Models for particles interacting with compressible fluids are useful to several areas of science. This dissertation considers some of the mathematical issues of the Navier-Stokes-Smoluchowski and Euler-Smoluchowski models for compressible fluids. First, well-posedness for the NSS system is investigated. Among the results are the existence of weakly dissipative solutions obeying a relative entropy inequality. An approximating scheme using an artificial pressure and vanishing viscosity is employed to this end. The existence of these weakly dissipative solutions is used to show a weak-strong uniqueness result, using a Gronwall's argument on the relative entropy inequality. The existence of smooth solutions for finite time to the NSS system under certain compatibility conditions is shown using an iterative approximation.

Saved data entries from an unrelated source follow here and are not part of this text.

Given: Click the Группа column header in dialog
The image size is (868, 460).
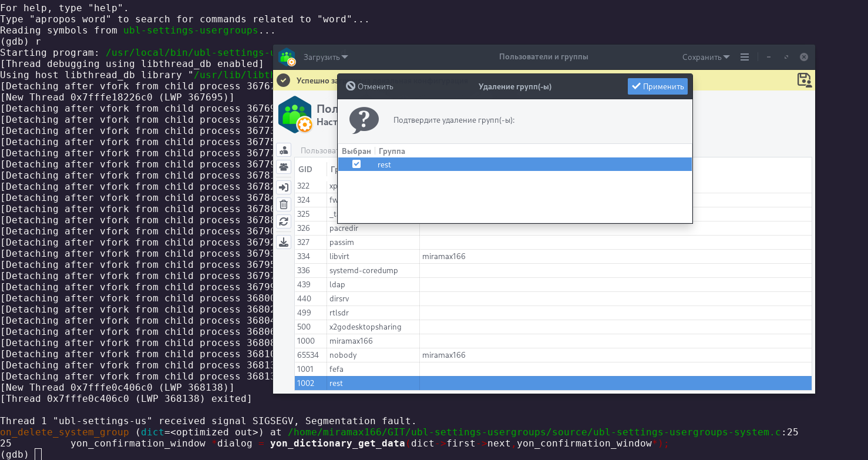Looking at the screenshot, I should [x=392, y=151].
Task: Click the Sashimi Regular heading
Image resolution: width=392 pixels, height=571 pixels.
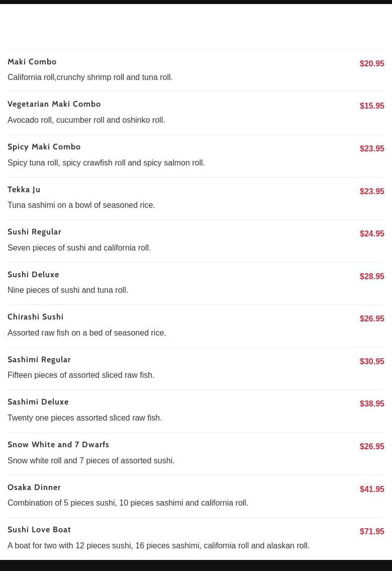Action: tap(39, 360)
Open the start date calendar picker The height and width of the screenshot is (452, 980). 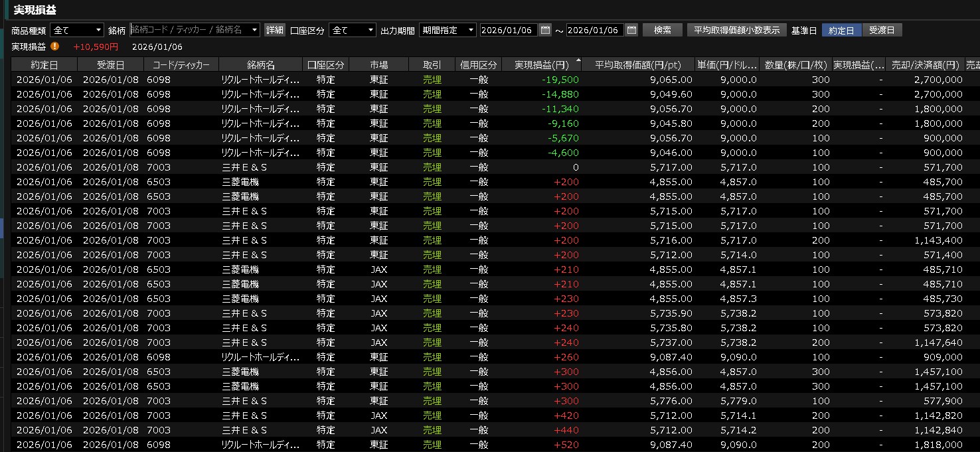tap(546, 30)
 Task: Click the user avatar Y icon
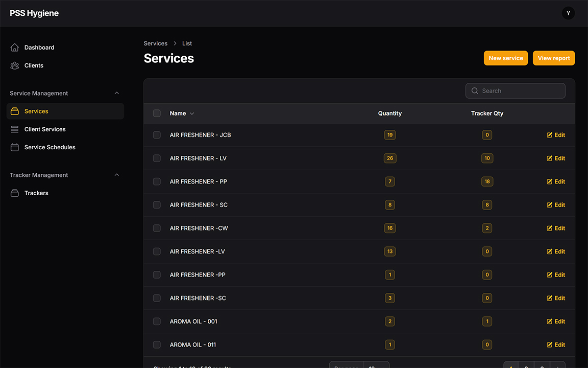[x=568, y=13]
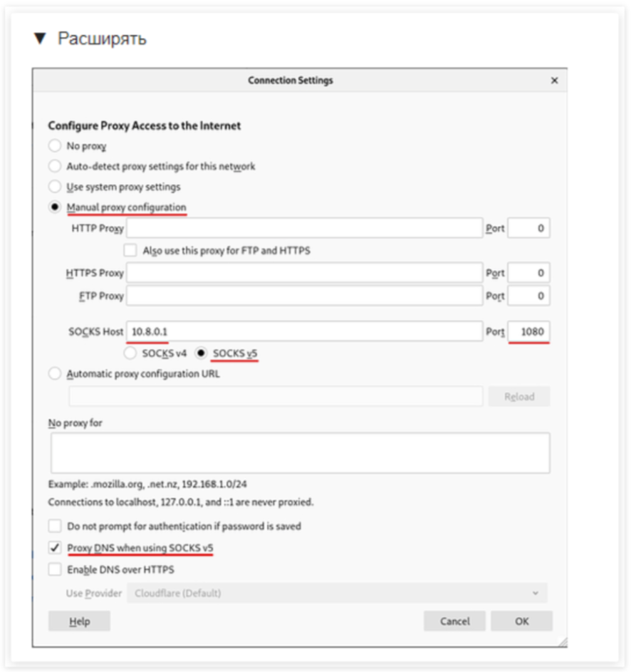Click the SOCKS port field showing 1080
631x672 pixels.
[528, 331]
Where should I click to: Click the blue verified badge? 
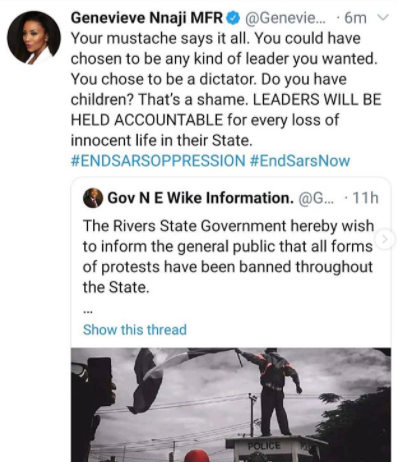(x=233, y=18)
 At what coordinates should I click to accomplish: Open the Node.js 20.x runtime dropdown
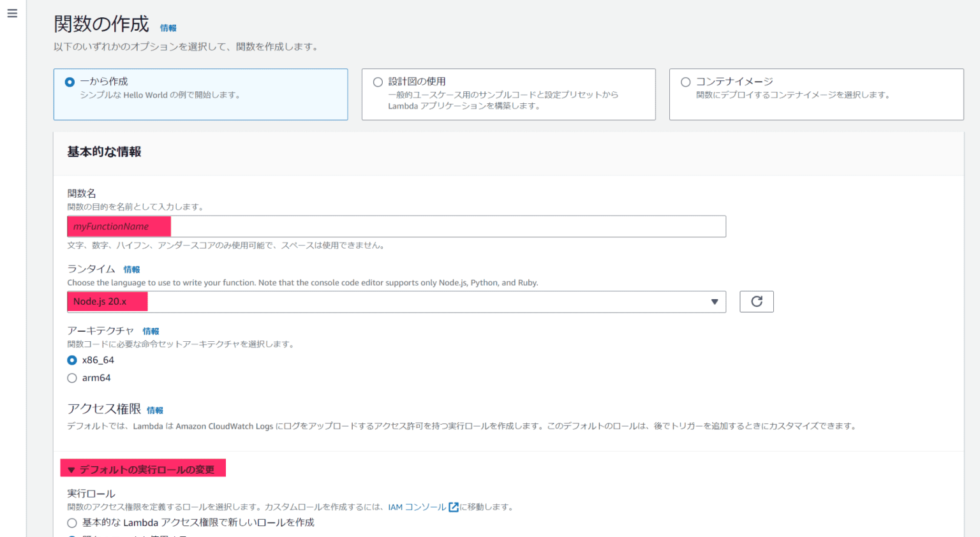396,301
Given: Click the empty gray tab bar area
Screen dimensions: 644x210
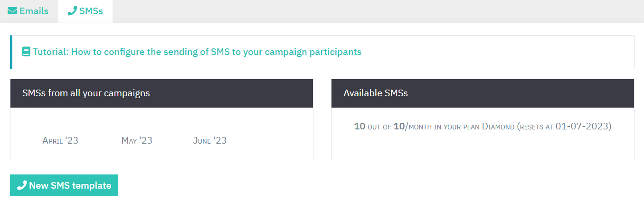Looking at the screenshot, I should tap(378, 11).
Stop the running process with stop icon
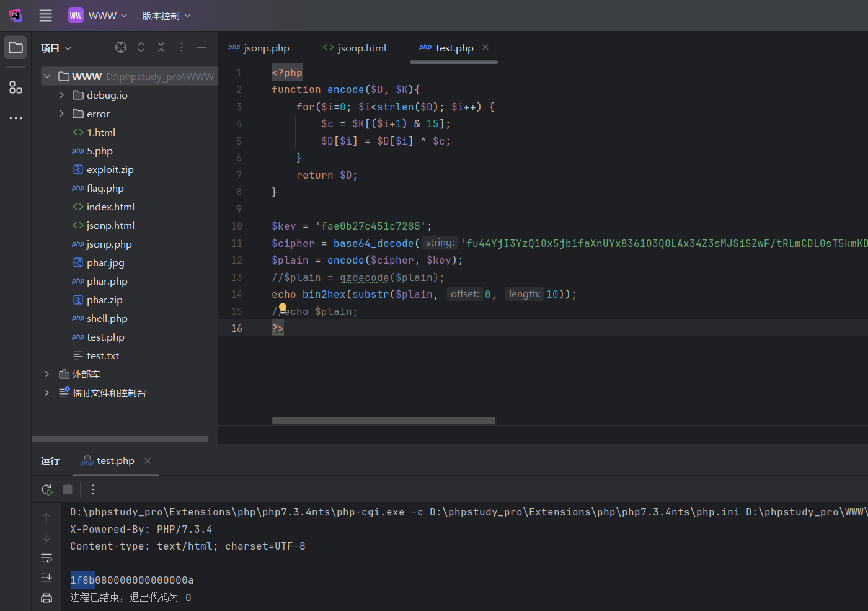This screenshot has width=868, height=611. tap(68, 489)
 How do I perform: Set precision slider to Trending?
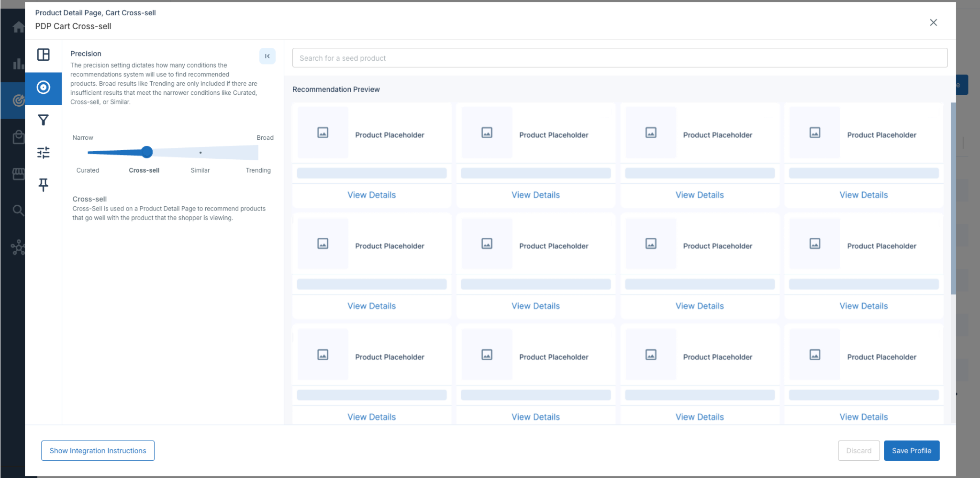(257, 153)
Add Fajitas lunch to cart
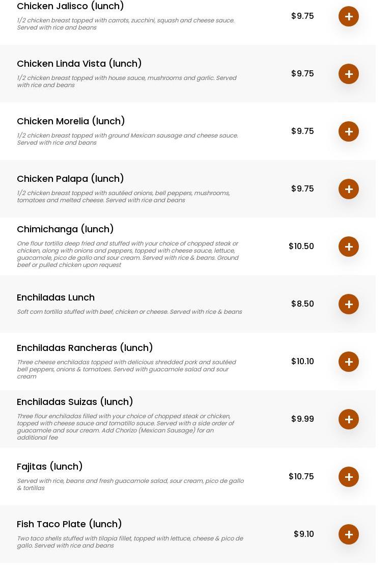Image resolution: width=392 pixels, height=570 pixels. click(x=348, y=477)
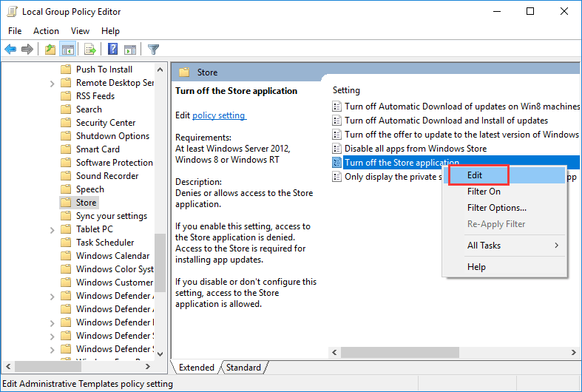Choose Edit from the context menu

476,175
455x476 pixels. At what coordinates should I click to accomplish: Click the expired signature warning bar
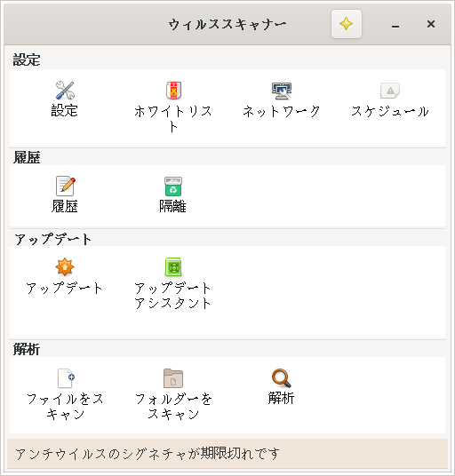coord(228,454)
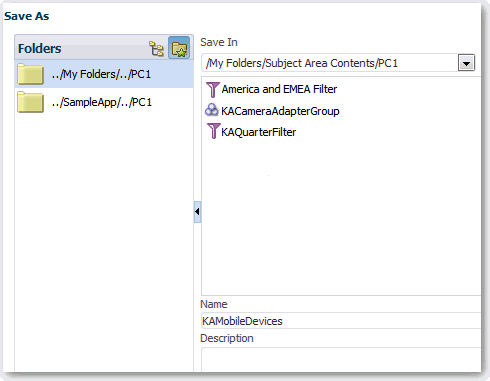Image resolution: width=490 pixels, height=381 pixels.
Task: Select the ../SampleApp/../PC1 entry label
Action: [102, 102]
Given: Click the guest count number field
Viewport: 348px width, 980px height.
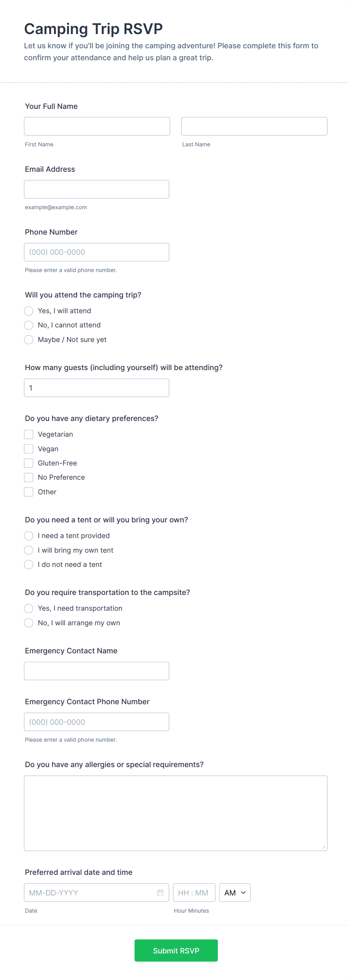Looking at the screenshot, I should click(x=97, y=388).
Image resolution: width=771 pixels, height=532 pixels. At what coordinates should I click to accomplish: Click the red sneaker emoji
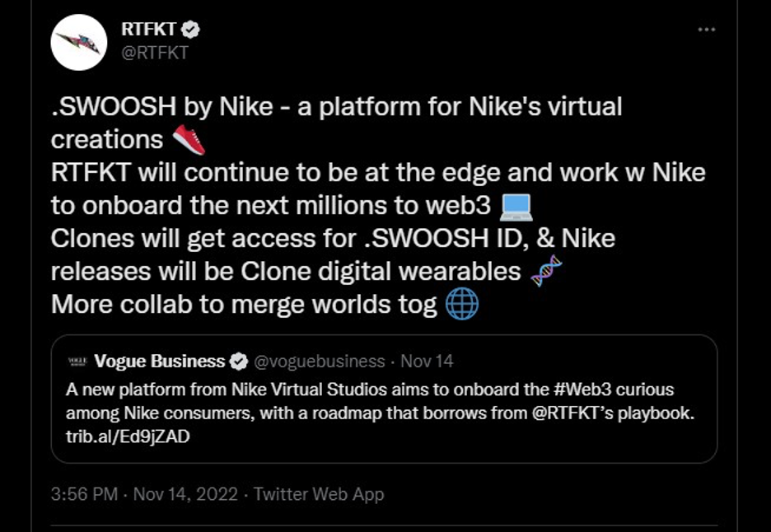tap(189, 140)
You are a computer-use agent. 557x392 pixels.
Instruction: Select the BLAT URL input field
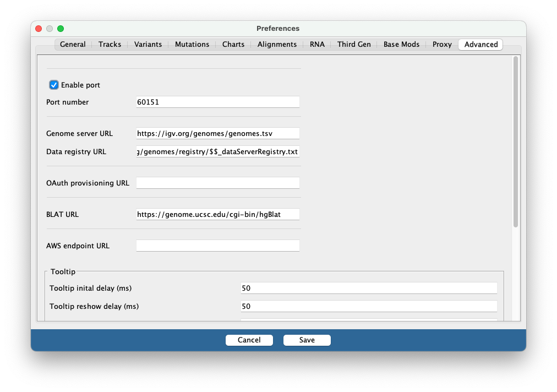click(218, 214)
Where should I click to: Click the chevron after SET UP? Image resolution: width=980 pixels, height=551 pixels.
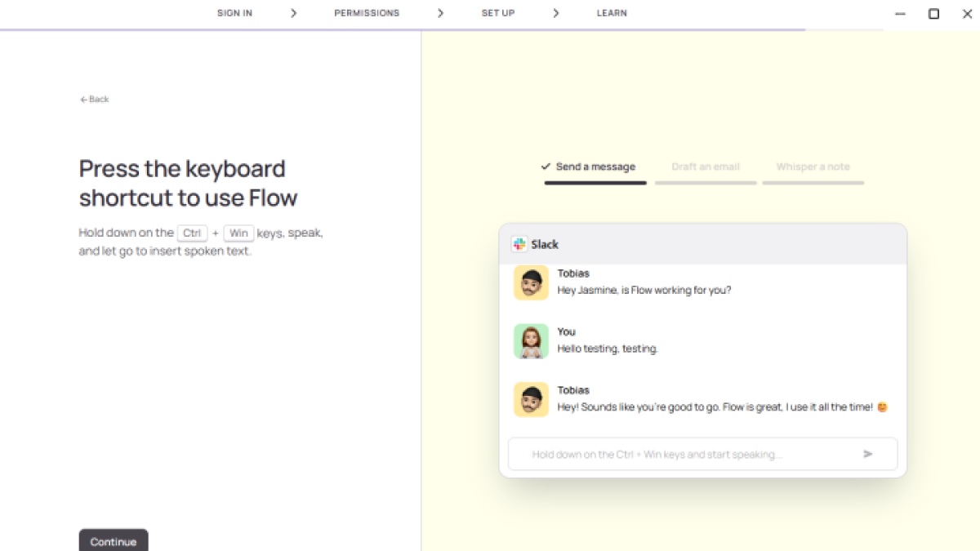(x=555, y=13)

Next, two scaled regimes for the NSS system are considered. It is shown that for these low Mach number regimes, the solutions of the compressible system can be approximated by solutions of simpler models. In particular, the solutions to the model in a low stratification regime can be approximated by solutions to a model for incompressible flows with a Boussinesq relation. Solutions to the model in a strong stratification regime can be approximated by solutions to a model for anelastic flows. Much of the analysis for these limits relies on a Helmholtz free energy inequality, which bounds many of the quantities needed for the analysis.

Lastly, the Euler-Smoluchowski model for inviscid, compressible fluids is considered. Finite-time existence of smooth solutions is shown using an iterative approximation and the results of Friedrichs and Majda for existence of smooth solutions for symmetric hyperbolic systems.